シェリー酒と楓の葉
書誌事項
「シェリー酒と楓の葉」
庄野潤三 作
1978年11月15日発行
293ページ
文藝春秋社刊 1300円
発表: 文学界 1977年1月号〜1978年7月号(ほぼ隔月に発表)
シェリー酒と楓の葉 | 1977年1月号 |
フィンランド土産 | 1977年3月号 |
林の中 | 1977年4月号 |
ヨークシャーの茶碗 | 1977年7月号 |
窓の燈 | 1977年9月号 |
移転計画 | 1977年11月号 |
船長の椅子 | 1978年1月号 |
廃屋 | 1978年3月号 |
東部への旅 | 1978年5月号 |
除夜 | 1978年7月号 |
紹介
庄野潤三・千寿子夫妻は、ロックフェラー財団の奨学金を得て、1957年秋から翌58年夏まで、米国オハイオ州ガンビアのケニオンカレッジの研究員として生活しました。この留学は、庄野さんにとって非常に重要でかつ有意義な経験だった様で、この経験を経たことによって、庄野文学が変わったと御自身も認めています。

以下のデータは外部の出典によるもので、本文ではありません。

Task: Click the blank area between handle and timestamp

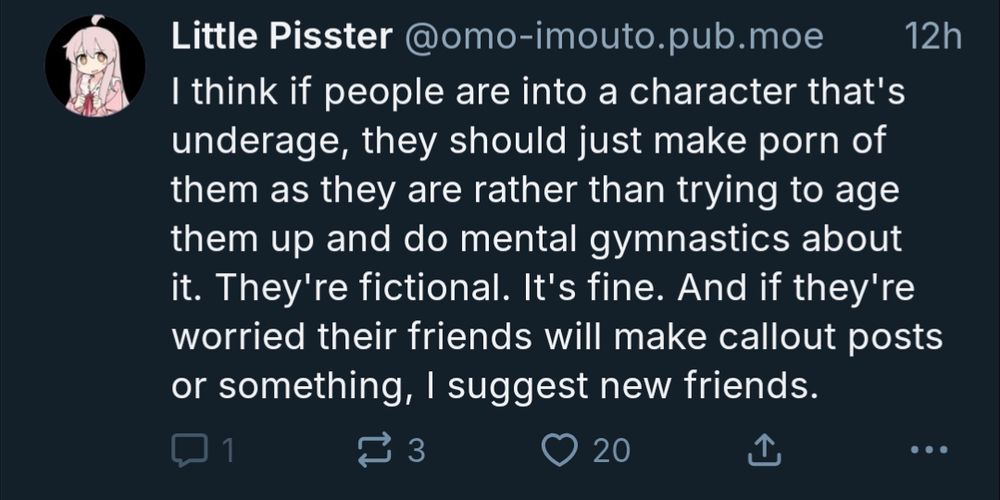Action: point(863,37)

このときの生活経験は、帰国後まもない1959年に「ガンビア滞在記」として発表されました。しかし、庄野さんにとって、オハイオ州のガンビアという学生が500人ほどの小さな大学しかない、小さな町で過ごした約1年間の生活は、一冊の本として発表するだけでは足りないほどの思い出と経験を残した様です。そこで、庄野さんはこの留学からほぼ19年経った1977年に、留学生活の前半分を日記から書き起こして見せました。これがこの「シェリー酒と楓の葉」です。しかし,この仕事はなかなか大変だった様で、続編の留学生活の後半を描いた「懐かしきオハイオ」が発表されたのは、「シェリー酒と楓の葉」が発表されてから更に更に12年近く経った1989年のことでした。

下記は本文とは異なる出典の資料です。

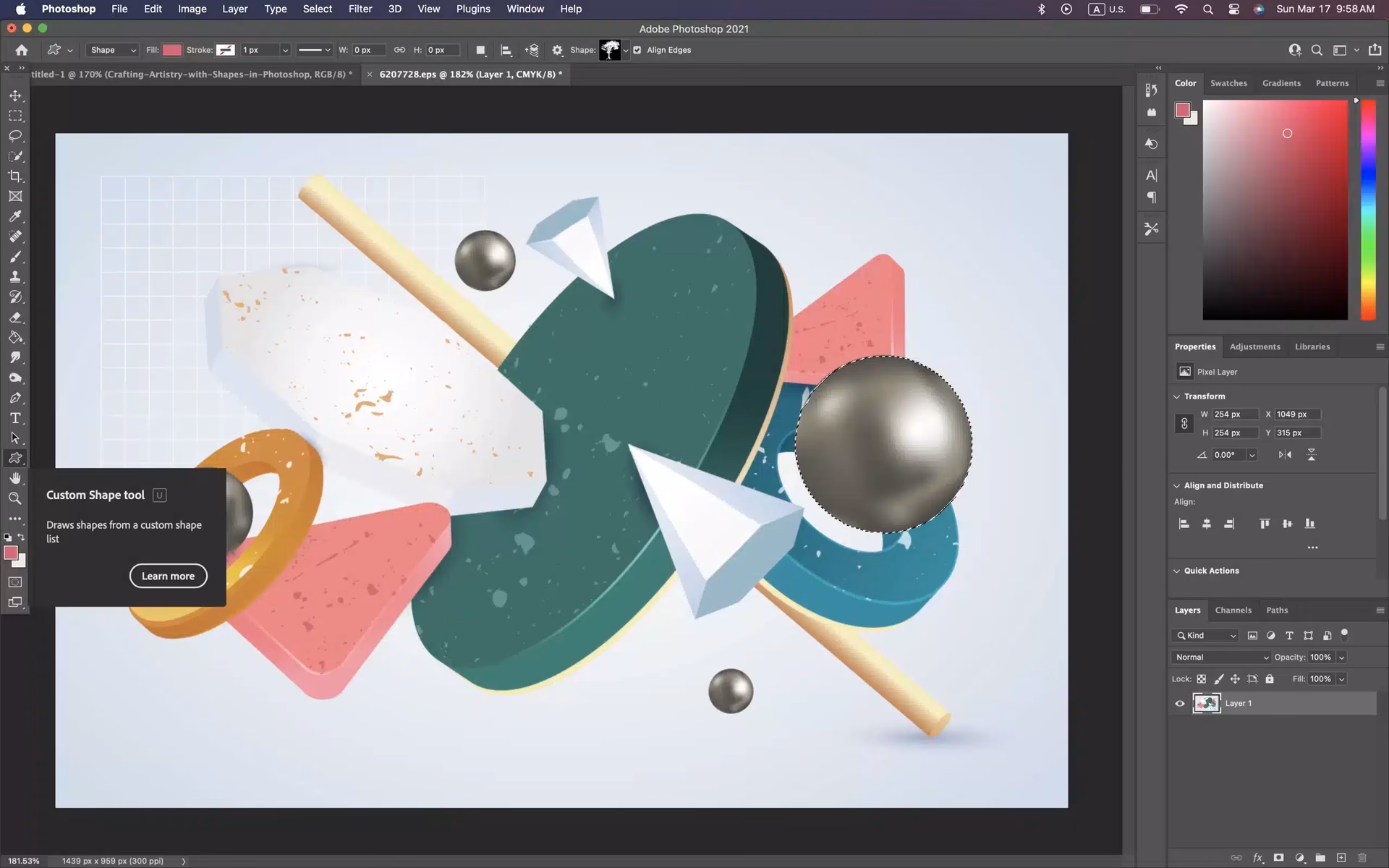Viewport: 1389px width, 868px height.
Task: Select the Move tool
Action: [15, 95]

庄野さんの滞在地として「ガンビア」を選んだのはなかなか卓見だったと思います。自らお書きの、『田舎の出来るだけ小さな町へ行って暮らしたいというのが希望であったから、戸数200、人口600のガンビアは申し分なかった』、というアメリカの田舎という側面は一つあるのですが、もう一つ大事なことは,そこが大学町であった、と言うことです。戸数200、人口600の町であれば,大学と無関係に暮らしている人たちは例外であり、ほとんどが,大学と何らかの関わりを持って暮らしている筈です。そうなると、町自身の匂いが大学と不可分になります。それは、非常に知的な部分が集約されている匂いであり、普通のアメリカの田舎では当然見ることの出来ない場です。
そういう場で過ごすわけですので、庄野さんが「白塗りバラック」の戸口の右手に、窓に向って置いてあった古い質素な書物机で書いた詳しい日記は、どうしても知的な面に満ちた人的交流が主になります。逆に言えば、最近の庄野さんが好んでお書きになるような自然の話などは、ほとんど例外に追いやられています。お天気の話はよく出て来るのですが、森の様子がどうであるとか、どんな鳥がとんでいるとかという話はほとんど書かれていません。そこが、当時の庄野さんの心細さの現れであり、不安の現われではないのか、という気がいたします。
もう一つの特徴は、書く内容が皆対等で(実際はそんなことはないのでしょうが)平準化されていることです。あるトピックをことさらに取り上げると言うことをしていないのです。しかし、多分、日記帳に書いたことは、一つ一つ再現してみせるのでしょう。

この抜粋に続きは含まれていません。